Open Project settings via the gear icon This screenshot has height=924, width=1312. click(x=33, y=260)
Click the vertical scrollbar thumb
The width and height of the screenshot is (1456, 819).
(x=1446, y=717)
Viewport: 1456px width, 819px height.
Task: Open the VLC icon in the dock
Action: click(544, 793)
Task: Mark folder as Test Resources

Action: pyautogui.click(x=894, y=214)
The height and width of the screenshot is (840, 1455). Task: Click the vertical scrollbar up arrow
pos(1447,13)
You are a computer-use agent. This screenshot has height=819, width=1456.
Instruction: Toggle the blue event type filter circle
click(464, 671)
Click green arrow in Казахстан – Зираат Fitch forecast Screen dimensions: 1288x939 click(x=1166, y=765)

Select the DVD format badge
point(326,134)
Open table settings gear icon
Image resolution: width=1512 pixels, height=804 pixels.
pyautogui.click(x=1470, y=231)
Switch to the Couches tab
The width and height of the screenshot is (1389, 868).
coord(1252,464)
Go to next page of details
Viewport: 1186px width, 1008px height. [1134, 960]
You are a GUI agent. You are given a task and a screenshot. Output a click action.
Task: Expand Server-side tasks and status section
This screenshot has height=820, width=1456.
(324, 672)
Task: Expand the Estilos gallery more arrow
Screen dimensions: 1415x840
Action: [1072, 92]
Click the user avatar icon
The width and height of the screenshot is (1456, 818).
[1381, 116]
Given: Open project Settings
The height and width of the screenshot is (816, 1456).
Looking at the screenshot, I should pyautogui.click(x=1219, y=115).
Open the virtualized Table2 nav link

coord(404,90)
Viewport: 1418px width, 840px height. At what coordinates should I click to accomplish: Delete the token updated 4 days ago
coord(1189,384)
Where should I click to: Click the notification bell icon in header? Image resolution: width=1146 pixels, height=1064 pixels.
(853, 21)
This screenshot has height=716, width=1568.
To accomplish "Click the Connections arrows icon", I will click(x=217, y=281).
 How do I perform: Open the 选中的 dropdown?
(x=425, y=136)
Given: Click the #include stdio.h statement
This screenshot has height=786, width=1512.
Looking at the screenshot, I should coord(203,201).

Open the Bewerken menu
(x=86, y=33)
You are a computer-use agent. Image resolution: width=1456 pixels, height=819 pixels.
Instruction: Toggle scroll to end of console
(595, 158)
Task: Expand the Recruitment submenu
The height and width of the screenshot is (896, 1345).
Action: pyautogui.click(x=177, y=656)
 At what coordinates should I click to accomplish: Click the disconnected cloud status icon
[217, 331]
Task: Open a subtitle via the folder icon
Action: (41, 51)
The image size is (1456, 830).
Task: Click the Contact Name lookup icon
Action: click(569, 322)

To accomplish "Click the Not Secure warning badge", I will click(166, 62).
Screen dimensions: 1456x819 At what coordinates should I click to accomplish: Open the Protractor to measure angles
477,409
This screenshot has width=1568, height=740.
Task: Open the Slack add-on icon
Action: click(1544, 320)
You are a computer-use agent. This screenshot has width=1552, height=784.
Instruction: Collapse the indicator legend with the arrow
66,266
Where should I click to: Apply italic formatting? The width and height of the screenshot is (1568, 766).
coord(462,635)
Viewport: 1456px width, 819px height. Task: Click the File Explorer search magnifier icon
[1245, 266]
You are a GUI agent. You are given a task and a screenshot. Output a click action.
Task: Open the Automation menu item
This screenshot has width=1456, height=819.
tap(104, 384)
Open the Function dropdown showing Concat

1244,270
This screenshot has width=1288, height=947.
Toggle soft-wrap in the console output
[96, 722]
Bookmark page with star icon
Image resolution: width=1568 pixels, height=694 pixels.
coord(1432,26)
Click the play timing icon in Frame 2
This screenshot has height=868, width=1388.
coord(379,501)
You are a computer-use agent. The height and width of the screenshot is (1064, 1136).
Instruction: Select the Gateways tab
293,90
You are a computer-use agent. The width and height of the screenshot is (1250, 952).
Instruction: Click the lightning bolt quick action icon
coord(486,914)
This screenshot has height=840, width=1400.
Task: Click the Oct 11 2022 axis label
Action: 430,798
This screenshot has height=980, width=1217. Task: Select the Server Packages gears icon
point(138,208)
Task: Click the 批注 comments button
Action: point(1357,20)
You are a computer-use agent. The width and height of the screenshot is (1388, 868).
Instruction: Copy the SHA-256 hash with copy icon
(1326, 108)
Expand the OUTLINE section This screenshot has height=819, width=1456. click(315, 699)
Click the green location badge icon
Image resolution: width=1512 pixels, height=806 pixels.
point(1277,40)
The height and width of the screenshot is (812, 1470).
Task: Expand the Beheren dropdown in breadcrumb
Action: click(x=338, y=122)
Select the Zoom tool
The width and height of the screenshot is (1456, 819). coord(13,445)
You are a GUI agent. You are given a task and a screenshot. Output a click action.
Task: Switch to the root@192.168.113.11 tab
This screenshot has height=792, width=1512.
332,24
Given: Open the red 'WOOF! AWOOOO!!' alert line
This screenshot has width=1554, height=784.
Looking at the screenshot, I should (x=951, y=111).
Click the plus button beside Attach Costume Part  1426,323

======

WHAT YOU SHOULD DO
Everything in the listing needs to appear again exactly.

ANSWER TO THIS EXERCISE
Open Project settings via the gear icon This screenshot has height=924, width=1312. click(x=33, y=260)
Click the vertical scrollbar thumb
The width and height of the screenshot is (1456, 819).
(x=1446, y=717)
Viewport: 1456px width, 819px height.
Task: Open the VLC icon in the dock
Action: click(544, 793)
Task: Mark folder as Test Resources

Action: pyautogui.click(x=894, y=214)
The height and width of the screenshot is (840, 1455). Task: Click the vertical scrollbar up arrow
pos(1447,13)
You are a computer-use agent. This screenshot has height=819, width=1456.
Instruction: Toggle the blue event type filter circle
click(464, 671)
Click green arrow in Казахстан – Зираат Fitch forecast Screen dimensions: 1288x939 click(x=1166, y=765)

Select the DVD format badge
point(326,134)
Open table settings gear icon
Image resolution: width=1512 pixels, height=804 pixels.
pyautogui.click(x=1470, y=231)
Switch to the Couches tab
The width and height of the screenshot is (1389, 868).
coord(1252,464)
Go to next page of details
Viewport: 1186px width, 1008px height. [1134, 960]
You are a GUI agent. You are given a task and a screenshot. Output a click action.
Task: Expand Server-side tasks and status section
This screenshot has height=820, width=1456.
(324, 672)
Task: Expand the Estilos gallery more arrow
Screen dimensions: 1415x840
Action: [1072, 92]
Click the user avatar icon
The width and height of the screenshot is (1456, 818).
[1381, 116]
Given: Open project Settings
The height and width of the screenshot is (816, 1456).
Looking at the screenshot, I should pyautogui.click(x=1219, y=115).
Open the virtualized Table2 nav link

coord(404,90)
Viewport: 1418px width, 840px height. At what coordinates should I click to accomplish: Delete the token updated 4 days ago
coord(1189,384)
Where should I click to: Click the notification bell icon in header? Image resolution: width=1146 pixels, height=1064 pixels.
(853, 21)
This screenshot has height=716, width=1568.
To accomplish "Click the Connections arrows icon", I will click(x=217, y=281).
 How do I perform: Open the 选中的 dropdown?
(x=425, y=136)
Given: Click the #include stdio.h statement
This screenshot has height=786, width=1512.
Looking at the screenshot, I should coord(203,201).

Open the Bewerken menu
(x=86, y=33)
You are a computer-use agent. Image resolution: width=1456 pixels, height=819 pixels.
Instruction: Toggle scroll to end of console
(595, 158)
Task: Expand the Recruitment submenu
The height and width of the screenshot is (896, 1345).
Action: pyautogui.click(x=177, y=656)
 At what coordinates should I click to accomplish: Click the disconnected cloud status icon
[217, 331]
Task: Open a subtitle via the folder icon
Action: (41, 51)
The image size is (1456, 830).
Task: Click the Contact Name lookup icon
Action: click(569, 322)

To accomplish "Click the Not Secure warning badge", I will click(166, 62).
Screen dimensions: 1456x819 At what coordinates should I click to accomplish: Open the Protractor to measure angles
477,409
This screenshot has width=1568, height=740.
Task: Open the Slack add-on icon
Action: click(1544, 320)
You are a computer-use agent. This screenshot has width=1552, height=784.
Instruction: Collapse the indicator legend with the arrow
66,266
Where should I click to: Apply italic formatting? The width and height of the screenshot is (1568, 766).
coord(462,635)
Viewport: 1456px width, 819px height. Task: Click the File Explorer search magnifier icon
[1245, 266]
You are a GUI agent. You are given a task and a screenshot. Output a click action.
Task: Open the Automation menu item
This screenshot has width=1456, height=819.
tap(104, 384)
Open the Function dropdown showing Concat

1244,270
This screenshot has width=1288, height=947.
Toggle soft-wrap in the console output
[96, 722]
Bookmark page with star icon
Image resolution: width=1568 pixels, height=694 pixels.
coord(1432,26)
Click the play timing icon in Frame 2
This screenshot has height=868, width=1388.
coord(379,501)
You are a computer-use agent. The height and width of the screenshot is (1064, 1136).
Instruction: Select the Gateways tab
293,90
You are a computer-use agent. The width and height of the screenshot is (1250, 952).
Instruction: Click the lightning bolt quick action icon
coord(486,914)
This screenshot has height=840, width=1400.
Task: Click the Oct 11 2022 axis label
Action: 430,798
This screenshot has height=980, width=1217. Task: Select the Server Packages gears icon
point(138,208)
Task: Click the 批注 comments button
Action: point(1357,20)
You are a computer-use agent. The width and height of the screenshot is (1388, 868).
Instruction: Copy the SHA-256 hash with copy icon
(1326, 108)
Expand the OUTLINE section This screenshot has height=819, width=1456. click(315, 699)
Click the green location badge icon
Image resolution: width=1512 pixels, height=806 pixels.
point(1277,40)
The height and width of the screenshot is (812, 1470).
Task: Expand the Beheren dropdown in breadcrumb
Action: click(x=338, y=122)
Select the Zoom tool
The width and height of the screenshot is (1456, 819). coord(13,445)
You are a GUI agent. You are given a task and a screenshot. Output a click action.
Task: Switch to the root@192.168.113.11 tab
This screenshot has height=792, width=1512.
332,24
Given: Open the red 'WOOF! AWOOOO!!' alert line
This screenshot has width=1554, height=784.
Looking at the screenshot, I should (x=951, y=111).
Click the plus button beside Attach Costume Part  1426,323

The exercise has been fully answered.